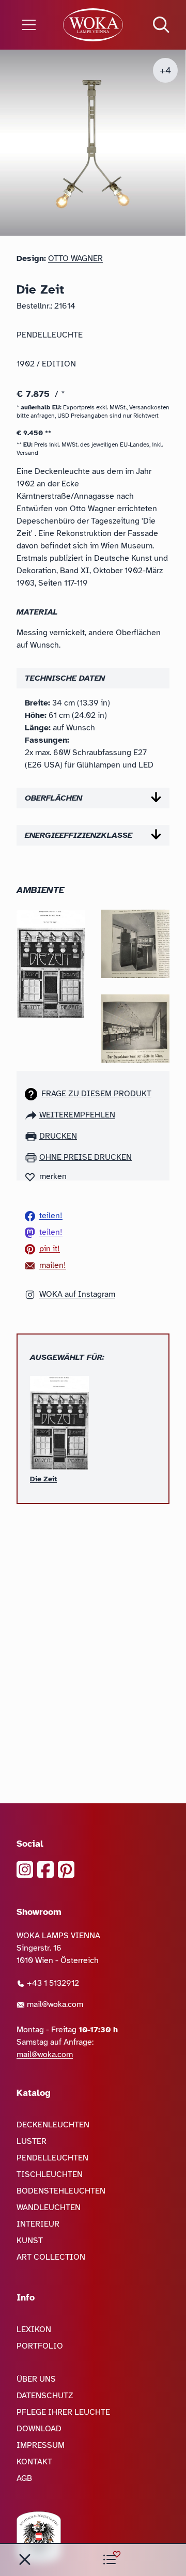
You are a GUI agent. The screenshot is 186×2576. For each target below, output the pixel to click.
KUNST (30, 2240)
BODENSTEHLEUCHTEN (61, 2191)
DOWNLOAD (39, 2429)
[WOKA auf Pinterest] (66, 1869)
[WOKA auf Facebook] (45, 1869)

——————

## AIM OF THE TASK
From the data above, copy each line where the string "WOKA" appears.

## SOLUTION
[WOKA auf Pinterest] (66, 1869)
[WOKA auf Facebook] (45, 1869)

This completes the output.